"""

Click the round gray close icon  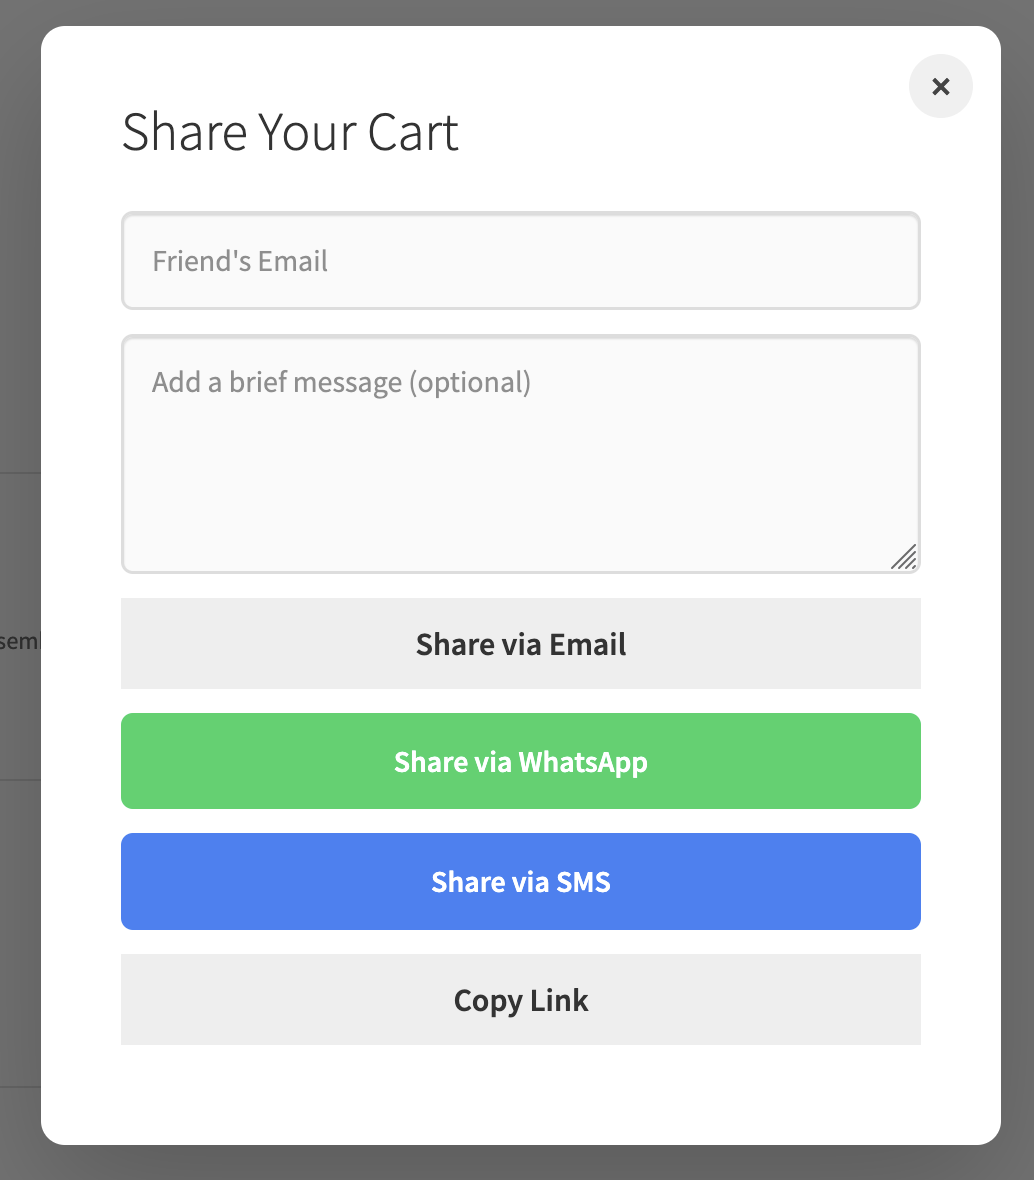[940, 87]
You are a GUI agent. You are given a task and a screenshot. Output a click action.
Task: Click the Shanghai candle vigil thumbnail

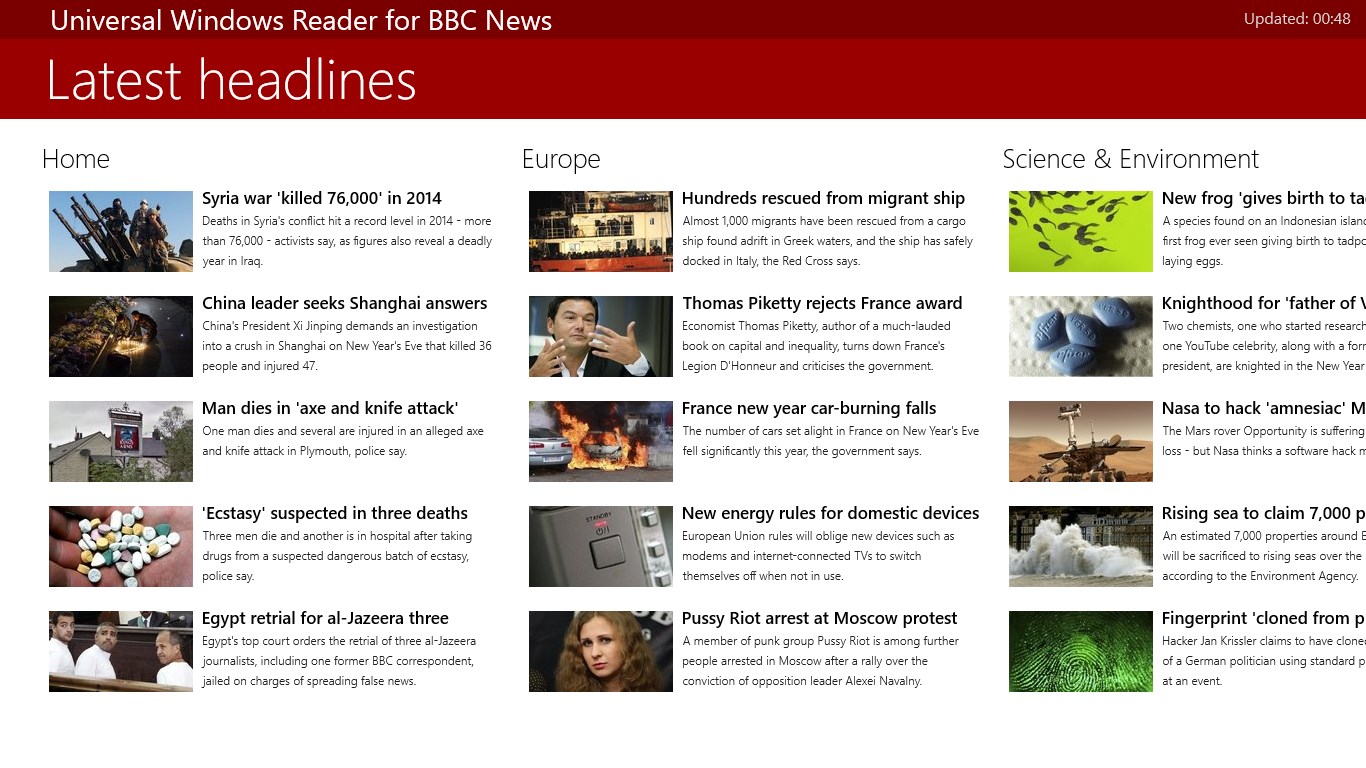click(120, 336)
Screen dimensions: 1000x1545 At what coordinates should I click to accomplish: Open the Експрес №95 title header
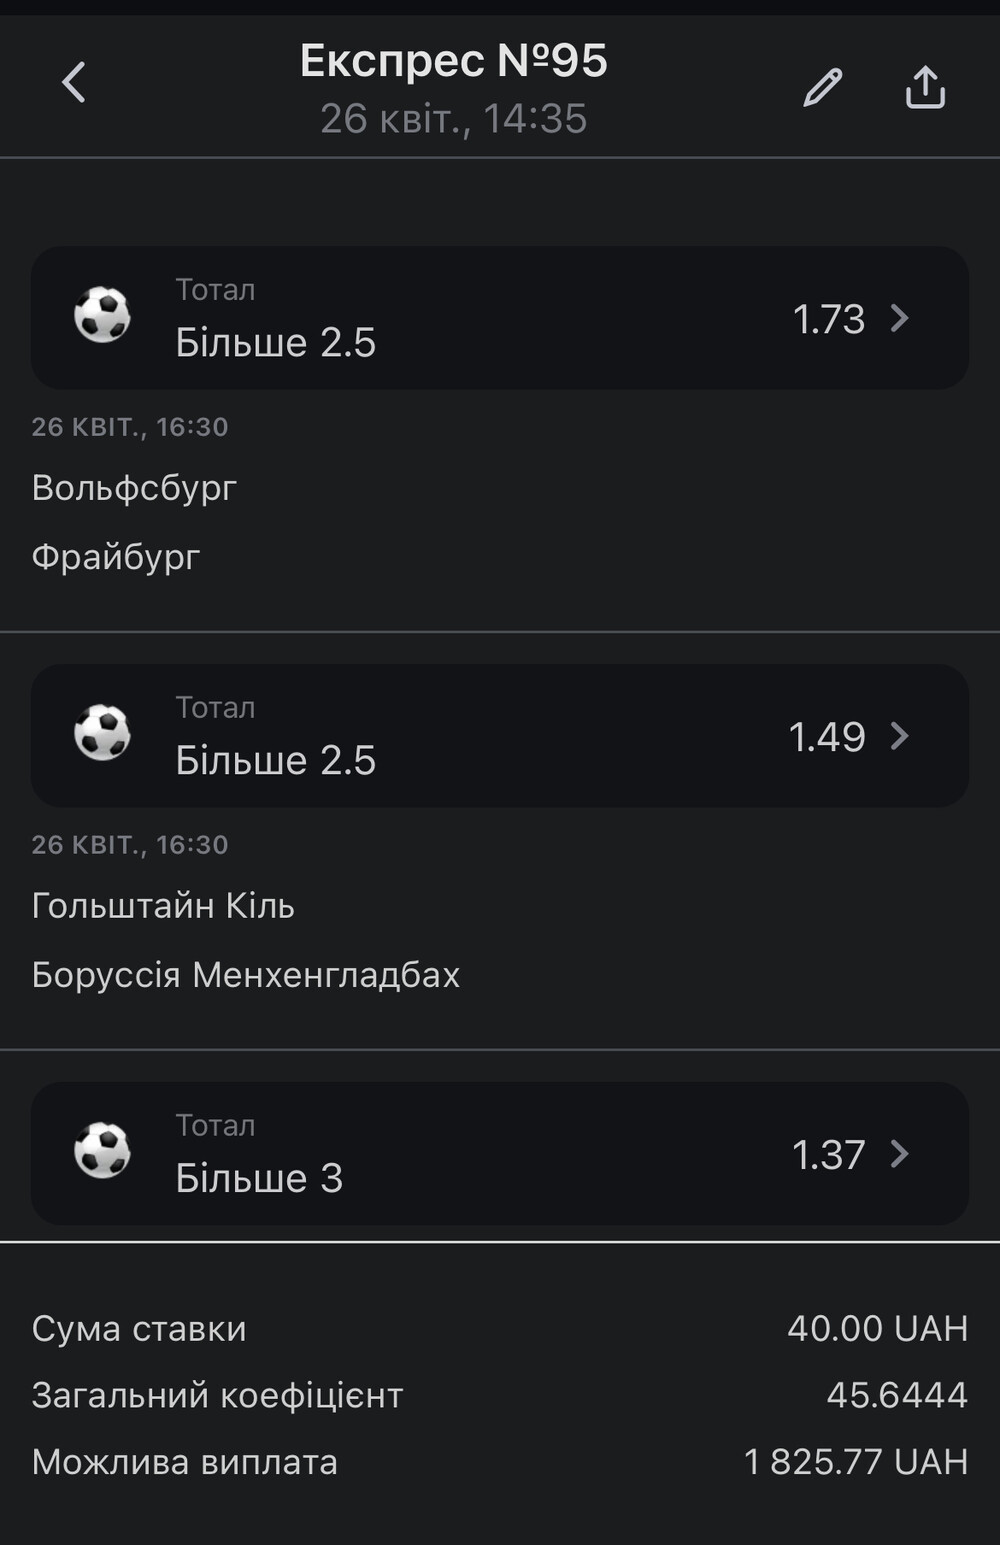454,60
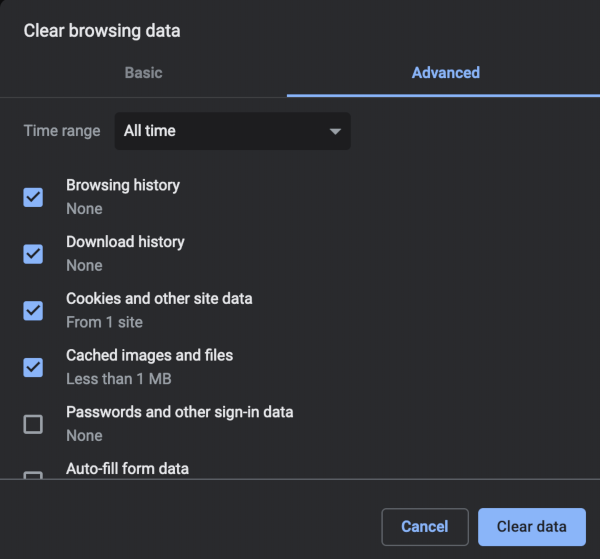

"""

• **Task requirements**: No pictures should appear in the copy; write out exactly the lines from the one containing "Screen dimensions: 1000x1545" through the end of the material.

• **Completed task**:
Screen dimensions: 1000x1545 At what coordinates should I click to accomplish: Open the Експрес №95 title header
454,60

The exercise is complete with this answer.